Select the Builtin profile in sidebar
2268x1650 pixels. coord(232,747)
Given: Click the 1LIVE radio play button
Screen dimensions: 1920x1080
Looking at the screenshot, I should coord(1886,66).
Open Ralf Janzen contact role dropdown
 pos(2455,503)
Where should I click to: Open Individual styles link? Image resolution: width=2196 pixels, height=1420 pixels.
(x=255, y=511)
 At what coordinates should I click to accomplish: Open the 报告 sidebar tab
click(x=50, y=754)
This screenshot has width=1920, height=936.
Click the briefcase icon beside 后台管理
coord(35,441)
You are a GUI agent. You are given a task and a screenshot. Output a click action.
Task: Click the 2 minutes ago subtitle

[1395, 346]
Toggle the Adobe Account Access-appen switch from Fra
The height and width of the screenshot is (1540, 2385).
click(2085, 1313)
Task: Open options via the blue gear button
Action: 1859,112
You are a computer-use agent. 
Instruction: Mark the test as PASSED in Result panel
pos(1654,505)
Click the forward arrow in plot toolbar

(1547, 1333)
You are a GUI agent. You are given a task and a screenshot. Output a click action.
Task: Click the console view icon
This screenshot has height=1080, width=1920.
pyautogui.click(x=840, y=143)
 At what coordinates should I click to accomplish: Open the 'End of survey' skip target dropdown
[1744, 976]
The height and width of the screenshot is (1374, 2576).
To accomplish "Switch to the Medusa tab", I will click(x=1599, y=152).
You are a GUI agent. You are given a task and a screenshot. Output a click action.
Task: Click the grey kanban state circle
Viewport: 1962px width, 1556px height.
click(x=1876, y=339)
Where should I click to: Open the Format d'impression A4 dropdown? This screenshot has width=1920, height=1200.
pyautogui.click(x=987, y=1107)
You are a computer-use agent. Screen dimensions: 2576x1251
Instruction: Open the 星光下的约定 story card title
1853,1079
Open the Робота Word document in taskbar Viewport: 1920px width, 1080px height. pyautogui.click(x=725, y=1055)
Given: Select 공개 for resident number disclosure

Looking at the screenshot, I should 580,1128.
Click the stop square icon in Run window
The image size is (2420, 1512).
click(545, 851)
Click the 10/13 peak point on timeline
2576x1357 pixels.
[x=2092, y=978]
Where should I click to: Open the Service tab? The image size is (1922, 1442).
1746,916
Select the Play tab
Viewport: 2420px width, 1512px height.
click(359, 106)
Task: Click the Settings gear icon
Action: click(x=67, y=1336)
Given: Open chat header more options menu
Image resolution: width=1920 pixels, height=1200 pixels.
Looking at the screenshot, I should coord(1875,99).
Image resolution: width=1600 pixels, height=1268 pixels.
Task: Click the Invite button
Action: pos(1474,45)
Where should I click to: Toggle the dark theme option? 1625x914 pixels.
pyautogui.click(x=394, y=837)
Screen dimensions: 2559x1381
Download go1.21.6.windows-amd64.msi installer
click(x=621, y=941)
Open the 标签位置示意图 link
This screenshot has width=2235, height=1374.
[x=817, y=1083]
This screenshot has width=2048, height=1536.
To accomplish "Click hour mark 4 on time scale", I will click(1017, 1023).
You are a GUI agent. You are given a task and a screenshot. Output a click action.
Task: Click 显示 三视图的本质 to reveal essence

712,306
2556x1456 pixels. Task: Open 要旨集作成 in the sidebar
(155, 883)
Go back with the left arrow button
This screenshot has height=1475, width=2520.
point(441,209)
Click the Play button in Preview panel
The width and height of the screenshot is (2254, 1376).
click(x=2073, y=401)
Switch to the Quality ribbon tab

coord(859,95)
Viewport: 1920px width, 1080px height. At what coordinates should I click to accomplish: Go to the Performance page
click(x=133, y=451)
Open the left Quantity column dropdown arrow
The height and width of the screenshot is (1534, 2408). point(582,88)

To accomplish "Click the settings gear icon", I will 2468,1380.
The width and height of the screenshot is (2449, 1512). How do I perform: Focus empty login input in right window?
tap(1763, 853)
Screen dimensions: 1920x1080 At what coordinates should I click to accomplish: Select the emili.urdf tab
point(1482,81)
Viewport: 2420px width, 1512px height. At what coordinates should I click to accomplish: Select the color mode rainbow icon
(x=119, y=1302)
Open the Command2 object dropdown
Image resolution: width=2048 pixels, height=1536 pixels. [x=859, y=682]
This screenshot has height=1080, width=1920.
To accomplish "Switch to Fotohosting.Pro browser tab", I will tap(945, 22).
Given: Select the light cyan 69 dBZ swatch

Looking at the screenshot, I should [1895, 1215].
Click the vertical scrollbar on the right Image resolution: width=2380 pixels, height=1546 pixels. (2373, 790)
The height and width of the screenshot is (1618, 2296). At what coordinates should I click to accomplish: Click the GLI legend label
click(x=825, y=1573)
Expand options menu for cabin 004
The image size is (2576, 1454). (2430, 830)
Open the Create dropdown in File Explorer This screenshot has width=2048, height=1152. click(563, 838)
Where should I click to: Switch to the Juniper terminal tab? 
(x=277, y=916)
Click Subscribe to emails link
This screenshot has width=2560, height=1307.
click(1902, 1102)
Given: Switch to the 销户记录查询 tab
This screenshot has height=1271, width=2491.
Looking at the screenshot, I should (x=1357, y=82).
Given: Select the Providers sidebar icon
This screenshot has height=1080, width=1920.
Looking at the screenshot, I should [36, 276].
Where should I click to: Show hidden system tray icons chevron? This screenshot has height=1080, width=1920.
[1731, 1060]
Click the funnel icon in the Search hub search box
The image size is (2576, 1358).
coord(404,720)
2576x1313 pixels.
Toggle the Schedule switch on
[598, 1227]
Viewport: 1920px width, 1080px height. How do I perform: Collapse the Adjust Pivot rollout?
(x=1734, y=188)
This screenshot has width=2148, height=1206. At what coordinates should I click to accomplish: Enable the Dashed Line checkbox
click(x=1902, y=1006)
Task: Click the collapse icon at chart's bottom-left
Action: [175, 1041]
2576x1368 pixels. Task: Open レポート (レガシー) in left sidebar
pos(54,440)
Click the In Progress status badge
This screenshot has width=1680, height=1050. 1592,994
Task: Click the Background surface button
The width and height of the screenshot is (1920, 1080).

Exercise description
Exact reproduction of the listing above is required.

Completed exercise
Select the Builtin profile in sidebar
2268x1650 pixels. coord(232,747)
Given: Click the 1LIVE radio play button
Screen dimensions: 1920x1080
Looking at the screenshot, I should coord(1886,66).
Open Ralf Janzen contact role dropdown
 pos(2455,503)
Where should I click to: Open Individual styles link? Image resolution: width=2196 pixels, height=1420 pixels.
(x=255, y=511)
 At what coordinates should I click to accomplish: Open the 报告 sidebar tab
click(x=50, y=754)
This screenshot has width=1920, height=936.
Click the briefcase icon beside 后台管理
coord(35,441)
You are a GUI agent. You are given a task and a screenshot. Output a click action.
Task: Click the 2 minutes ago subtitle

[1395, 346]
Toggle the Adobe Account Access-appen switch from Fra
The height and width of the screenshot is (1540, 2385).
click(2085, 1313)
Task: Open options via the blue gear button
Action: 1859,112
You are a computer-use agent. 
Instruction: Mark the test as PASSED in Result panel
pos(1654,505)
Click the forward arrow in plot toolbar

(1547, 1333)
You are a GUI agent. You are given a task and a screenshot. Output a click action.
Task: Click the console view icon
This screenshot has height=1080, width=1920.
pyautogui.click(x=840, y=143)
 At what coordinates should I click to accomplish: Open the 'End of survey' skip target dropdown
[1744, 976]
The height and width of the screenshot is (1374, 2576).
To accomplish "Switch to the Medusa tab", I will click(x=1599, y=152).
You are a GUI agent. You are given a task and a screenshot. Output a click action.
Task: Click the grey kanban state circle
Viewport: 1962px width, 1556px height.
click(x=1876, y=339)
Where should I click to: Open the Format d'impression A4 dropdown? This screenshot has width=1920, height=1200.
pyautogui.click(x=987, y=1107)
You are a computer-use agent. Screen dimensions: 2576x1251
Instruction: Open the 星光下的约定 story card title
1853,1079
Open the Робота Word document in taskbar Viewport: 1920px width, 1080px height. pyautogui.click(x=725, y=1055)
Given: Select 공개 for resident number disclosure

Looking at the screenshot, I should 580,1128.
Click the stop square icon in Run window
The image size is (2420, 1512).
click(545, 851)
Click the 10/13 peak point on timeline
2576x1357 pixels.
[x=2092, y=978]
Where should I click to: Open the Service tab? The image size is (1922, 1442).
1746,916
Select the Play tab
Viewport: 2420px width, 1512px height.
click(359, 106)
Task: Click the Settings gear icon
Action: click(x=67, y=1336)
Given: Open chat header more options menu
Image resolution: width=1920 pixels, height=1200 pixels.
Looking at the screenshot, I should coord(1875,99).
Image resolution: width=1600 pixels, height=1268 pixels.
Task: Click the Invite button
Action: pos(1474,45)
Where should I click to: Toggle the dark theme option? 1625x914 pixels.
pyautogui.click(x=394, y=837)
Screen dimensions: 2559x1381
Download go1.21.6.windows-amd64.msi installer
click(x=621, y=941)
Open the 标签位置示意图 link
This screenshot has width=2235, height=1374.
[x=817, y=1083]
This screenshot has width=2048, height=1536.
To accomplish "Click hour mark 4 on time scale", I will click(1017, 1023).
You are a GUI agent. You are given a task and a screenshot. Output a click action.
Task: Click 显示 三视图的本质 to reveal essence

712,306
2556x1456 pixels. Task: Open 要旨集作成 in the sidebar
(155, 883)
Go back with the left arrow button
This screenshot has height=1475, width=2520.
point(441,209)
Click the Play button in Preview panel
The width and height of the screenshot is (2254, 1376).
click(x=2073, y=401)
Switch to the Quality ribbon tab

coord(859,95)
Viewport: 1920px width, 1080px height. At what coordinates should I click to accomplish: Go to the Performance page
click(x=133, y=451)
Open the left Quantity column dropdown arrow
The height and width of the screenshot is (1534, 2408). point(582,88)

To accomplish "Click the settings gear icon", I will 2468,1380.
The width and height of the screenshot is (2449, 1512). How do I perform: Focus empty login input in right window?
tap(1763, 853)
Screen dimensions: 1920x1080 At what coordinates should I click to accomplish: Select the emili.urdf tab
point(1482,81)
Viewport: 2420px width, 1512px height. At what coordinates should I click to accomplish: Select the color mode rainbow icon
(x=119, y=1302)
Open the Command2 object dropdown
Image resolution: width=2048 pixels, height=1536 pixels. [x=859, y=682]
This screenshot has height=1080, width=1920.
To accomplish "Switch to Fotohosting.Pro browser tab", I will tap(945, 22).
Given: Select the light cyan 69 dBZ swatch

Looking at the screenshot, I should [1895, 1215].
Click the vertical scrollbar on the right Image resolution: width=2380 pixels, height=1546 pixels. (2373, 790)
The height and width of the screenshot is (1618, 2296). At what coordinates should I click to accomplish: Click the GLI legend label
click(x=825, y=1573)
Expand options menu for cabin 004
The image size is (2576, 1454). (2430, 830)
Open the Create dropdown in File Explorer This screenshot has width=2048, height=1152. click(563, 838)
Where should I click to: Switch to the Juniper terminal tab? 
(x=277, y=916)
Click Subscribe to emails link
This screenshot has width=2560, height=1307.
click(1902, 1102)
Given: Switch to the 销户记录查询 tab
This screenshot has height=1271, width=2491.
Looking at the screenshot, I should (x=1357, y=82).
Given: Select the Providers sidebar icon
This screenshot has height=1080, width=1920.
Looking at the screenshot, I should [36, 276].
Where should I click to: Show hidden system tray icons chevron? This screenshot has height=1080, width=1920.
[1731, 1060]
Click the funnel icon in the Search hub search box
The image size is (2576, 1358).
coord(404,720)
2576x1313 pixels.
Toggle the Schedule switch on
[598, 1227]
Viewport: 1920px width, 1080px height. How do I perform: Collapse the Adjust Pivot rollout?
(x=1734, y=188)
This screenshot has width=2148, height=1206. At what coordinates should I click to accomplish: Enable the Dashed Line checkbox
click(x=1902, y=1006)
Task: Click the collapse icon at chart's bottom-left
Action: [175, 1041]
2576x1368 pixels. Task: Open レポート (レガシー) in left sidebar
pos(54,440)
Click the In Progress status badge
This screenshot has width=1680, height=1050. 1592,994
Task: Click the Background surface button
The width and height of the screenshot is (1920, 1080).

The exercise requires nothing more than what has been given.